Катя смотрела на неё и чувствовала, как внутри что-то рушится. Все эти годы она считала мать героиней, жертвой обстоятельств. А сейчас перед ней сидела чужая женщина, которая выставляла счёт за материнство, словно это была бизнес-сделка.

***

Неделя после того разговора тянулась как месяц. Катя брала сверхурочные, лишь бы поздно возвращаться домой. Мать молчала, ходила по квартире, смотрела сериалы. В пятницу Катя задержалась на работе до десяти — доделывала отчёт. Когда вернулась, в квартире было темно.

На кухонном столе лежал листок из блокнота, придавленный солонкой. Почерк матери — ровный, учительский:

«Катя, уехала на юг. Не звони. Мне нужно побыть одной. Деньги на карточке кончились — устройся на подработку. Ты сильная».

Катя перечитала трижды. Проверила шкаф — чемодана не было. Летних вещей тоже. На тумбочке, где мать держала документы — пусто. Затем проверила банковское приложение. С их общего счёта сняты все сбережения — около двухсот тысяч рублей, которые копились на чёрный день.

В субботу утром Катя поехала в Люберцы к бабушке. Анна Петровна жила в хрущёвке на первом этаже, окна выходили во двор. Встретила внучку в цветастом фартуке — пекла яблочный пирог.

— Проходи, Катюш, как раз поспел.

Они сели на кухне. Бабушка налила чаю, отрезала большой кусок пирога, но Катя не могла есть. Она рассказала всё.

— Баб, как она могла? Я же её дочь, а не… не банкомат какой-то!

Бабушка покачала головой, потом тяжело вздохнула:

— Эх, дочка… Олька всегда боялась старости, нищеты. После того как выяснилось, что твоего отца семья — помнишь, я рассказывала? — она как одержимая стала. Всё копила, работала, доказывала, что справится. А теперь вот решила, что ты — её пенсионный фонд.

— Баб, но я же не могу… Моей зарплаты не хватит на двоих!

— И не надо, — Анна Петровна накрыла её руку своей, морщинистой. — Ты не обязана г робить свою жизнь. Олька взрослая женщина, пусть сама решает.

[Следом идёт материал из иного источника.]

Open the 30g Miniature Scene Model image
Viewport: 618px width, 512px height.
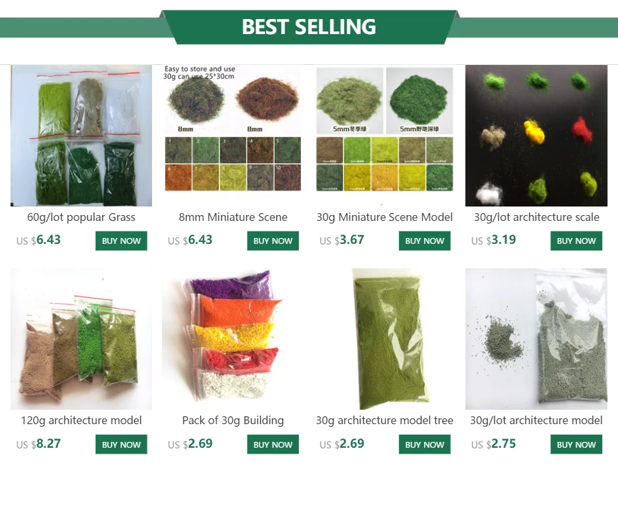385,136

Катя заплакала — впервые за неделю. Бабушка обняла её, гладила по голове, как в детстве. В ту ночь, засыпая на раскладушке в бабушкиной комнате, Катя поняла главное: она больше не будет жертвовать собой ради матери. Любовь не должна быть долговой ямой.

***

Через две недели Ольга Викторовна вернулась — загорелая, в новом летнем платье, с модной сумкой. Вошла в квартиру, как ни в чём не бывало.

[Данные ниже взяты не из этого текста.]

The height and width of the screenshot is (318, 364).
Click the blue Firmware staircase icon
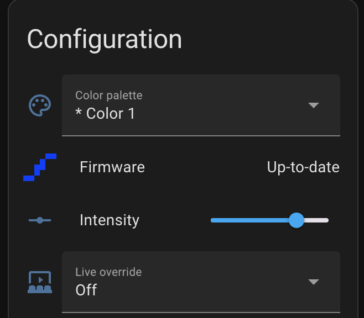pyautogui.click(x=40, y=167)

— Ну что, как ты без меня? — спросила с усмешкой, проходя на кухню. — Небось, поняла, как тяжело одной крутиться?

Катя спокойно допила чай. За эти две недели она многое успела — нашла подработку фрилансером, начала откладывать деньги и, главное, сняла комнату в квартире с двумя девушками-ровесницами.

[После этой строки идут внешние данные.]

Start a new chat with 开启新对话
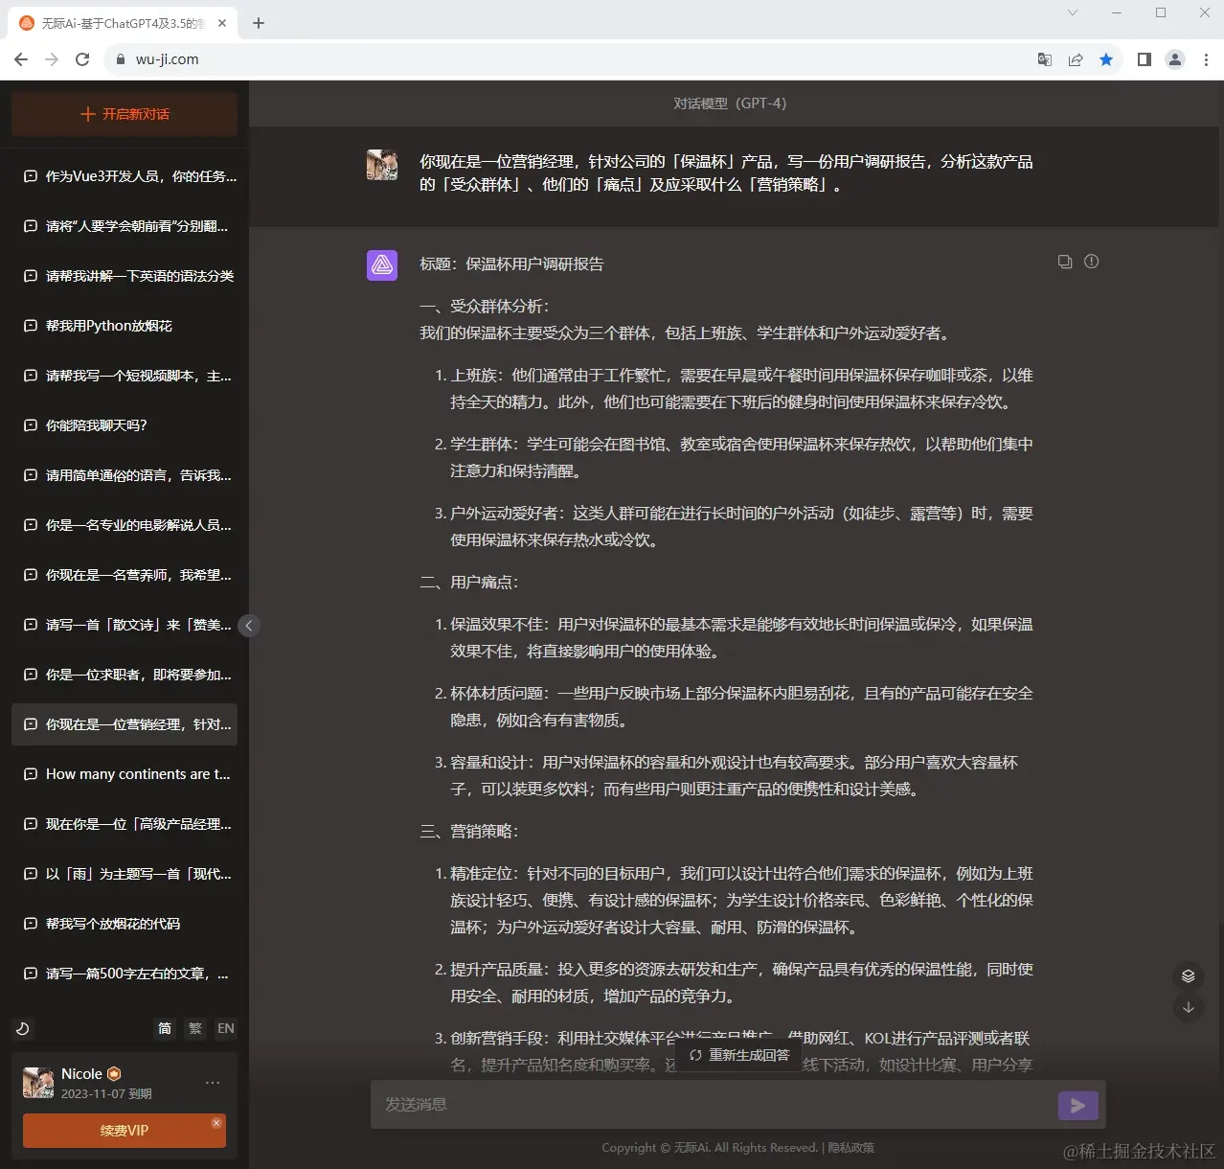Image resolution: width=1224 pixels, height=1169 pixels. [123, 114]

— Нормально всё, мам. Кстати, я переезжаю. С этого месяца буду жить отдельно.

Ольга Викторовна замерла посреди кухни. Загар не скрыл, как побледнело её лицо.

— Что значит отдельно? Ты что, бросаешь меня?

— Нет, — Катя встала, начала собирать свои вещи со стола. — Просто я теперь живу свою жизнь. Буду помогать тебе по мере возможности, но жить для тебя больше не буду.

— Это бабушка тебя настроила! — вспыхнула мать. — Вечно она лезет не в своё дело!

— Никто меня не настраивал. Я сама приняла решение.

— Как ты можешь! — голос матери сорвался. — Я всю жизнь на тебя положила!

— Я не просила тебя это делать, — голос Кати оставался ровным, хотя внутри всё дрожало. — Ты сама выбрала такую жизнь. Я благодарна за всё, что ты сделала. Но я не твоя пенсия.

В их взглядах столкнулись две силы: усталое поколение, которое привыкло выживать и требовать платы за свои жертвы, и новое поколение, которое хотело жить, а не существовать.

Катя первой отвела взгляд. Подхватила рюкзак, последний, что оставался.

— Если ты уйдёшь, не возвращайся! — крикнула Ольга Викторовна.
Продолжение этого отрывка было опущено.